What is an Eating Disorder?
Learn how HPA/LiveWell successfully treats eating disorders.
Eating disorders include a range of conditions, which are typically characterized by unhealthy and even life-threatening obsessions and fears related to food, physical appearance and weight. Often developed as a mechanism for coping and gaining control, eating disorders are characterized by extreme disturbances in eating behavior.
While specifics of acute eating disorders vary, they share one common element: the sufferer has reached a point at which he or she can no longer control the behavior related to the disorder.
If you or a loved one has an eating disorder, our LiveWell program may be the answer for you.
Located in Albany, New York, HPA/LiveWell uses the most current therapeutic approaches – and results-oriented techniques – to treat eating disorders. Each treatment is as individual as each patient.
Through our LiveWell program, we treat women, men, and adolescents suffering from eating disorders. Our LiveWell program provides individual, family and group therapy, as well as nutritional counselling and intensive outpatient treatment.
Here are 3 key reasons why our LiveWell program for eating disorders might be the right fit for you:
- Our highly trained and highly skilled staff members include recognized researchers in the field – and we are results-oriented.
- We believe in treating patients with eating disorders where they live. Our outpatient program enables you to live at home, stay involved in your work or school, maintain your routine and maintain relationships that are vital to your successful treatment.
- Our office has a warm, welcoming atmosphere that many of our patients come to think of as their “safe place.”
We treat patients with these eating disorders:
What are the common causes of eating disorders?
In addition to asking “what is an eating disorder?” it’s important to know what causes an eating disorder. While no one can pinpoint causes definitively, there is a complex range of factors that may lead to eating disorders. Some of these factors include:
- Genetics – The fact that people with family members with an eating disorder are more likely to develop an eating disorder suggests there may be a genetic link.
- Emotional health – Emotional problems such as low self-esteem, impulsive behavior and problematic relationships may contribute to eating disorders.
- Societal pressures – Our contemporary Western ideal of success and self-worth is often equated with being thin. The media and peer pressure perpetuate this ideal.
Certain situations and events might increase the risk of developing an eating disorder. These risk factors may include:
- Gender – Teenage girls and young women are more at risk of developing an eating disorder than boys or men.
- Other disorders – Mental illnesses such as anxiety disorder, depression and obsessive-compulsive disorder increase the risk of an eating disorder.
- Dieting – People who are concerned about their weight and appearance may be at a higher risk.
How do you recognize signs and symptoms of an eating disorder?
To further understand the question, “what is an eating disorder,” our patients (and their family members) often need clarification on the signs and symptoms.
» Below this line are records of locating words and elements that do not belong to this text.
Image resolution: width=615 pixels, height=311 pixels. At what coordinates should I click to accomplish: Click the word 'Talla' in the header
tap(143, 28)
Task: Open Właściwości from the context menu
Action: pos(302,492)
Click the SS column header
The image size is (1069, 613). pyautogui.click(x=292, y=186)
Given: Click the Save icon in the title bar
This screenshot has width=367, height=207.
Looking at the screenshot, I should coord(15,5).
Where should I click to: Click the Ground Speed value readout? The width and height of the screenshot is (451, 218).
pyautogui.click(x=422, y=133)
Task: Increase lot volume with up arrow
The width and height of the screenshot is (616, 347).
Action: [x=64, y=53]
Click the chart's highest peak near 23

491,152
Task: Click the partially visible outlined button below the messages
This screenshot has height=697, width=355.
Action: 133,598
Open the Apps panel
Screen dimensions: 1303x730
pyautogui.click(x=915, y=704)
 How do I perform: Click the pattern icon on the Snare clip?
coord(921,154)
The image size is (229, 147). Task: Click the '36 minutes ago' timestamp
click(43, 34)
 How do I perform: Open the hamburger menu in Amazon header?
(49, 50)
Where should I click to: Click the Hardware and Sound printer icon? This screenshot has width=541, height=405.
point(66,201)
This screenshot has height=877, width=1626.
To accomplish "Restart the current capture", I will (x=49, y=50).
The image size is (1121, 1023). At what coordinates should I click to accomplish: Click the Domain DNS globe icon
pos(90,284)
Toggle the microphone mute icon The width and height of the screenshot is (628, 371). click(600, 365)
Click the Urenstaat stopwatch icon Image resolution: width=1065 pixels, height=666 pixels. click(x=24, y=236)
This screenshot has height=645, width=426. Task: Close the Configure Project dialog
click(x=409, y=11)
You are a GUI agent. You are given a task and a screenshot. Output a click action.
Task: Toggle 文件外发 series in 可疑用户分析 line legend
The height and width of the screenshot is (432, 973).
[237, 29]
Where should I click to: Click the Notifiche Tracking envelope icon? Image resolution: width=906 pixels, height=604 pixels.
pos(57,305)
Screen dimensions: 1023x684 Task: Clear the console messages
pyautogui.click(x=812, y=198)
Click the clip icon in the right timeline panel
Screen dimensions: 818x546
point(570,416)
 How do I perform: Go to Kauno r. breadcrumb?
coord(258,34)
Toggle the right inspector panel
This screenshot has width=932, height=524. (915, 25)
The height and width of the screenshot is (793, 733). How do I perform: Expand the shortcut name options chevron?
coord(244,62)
An eating disorder is characterized by disrupted eating behaviors that may include:
- Eating too much
- Eating too little
- Obsession with exercise
- Obsession with food and weight
- Concerns about body image
According to the National Association of Anorexia Nervosa and Associated Disorders, eating disorders affect approximately 1 in 5 people in the U.S., including people of all ages and genders. Eating disorders can devastate physical and mental health, disrupt personal relationships and, when they occur at a young age, they can impair growth and development. If eating disorders go untreated, they can cause fatal medical complications.
How do we treat eating disorders?
People who suffer from eating disorders need treatment. Surprisingly, eating disorders have the highest mortality rate of all mental illnesses. This disease is more dangerous than major depression and schizophrenia!
By the time family and friends notice adverse behaviors surrounding eating, it’s often too late to correct this disease without medical intervention. Once unhealthy routines and behaviors have been recognized, the person needs immediate professional attention.
Because eating disorders involve a complex combination of physical, mental and emotional symptoms, it’s vital that you choose a treatment program designed and run by health professionals who recognize that each patient needs an individualized intervention that will address all these needs.
At HPA/LiveWell, we provide the knowledge, tools and support to manage your eating disorder and get results.
If you’re asking “what is an eating disorder?” please know that our LiveWell program uses the most current therapeutic techniques to treat eating disorders. Each treatment is as individual as each patient.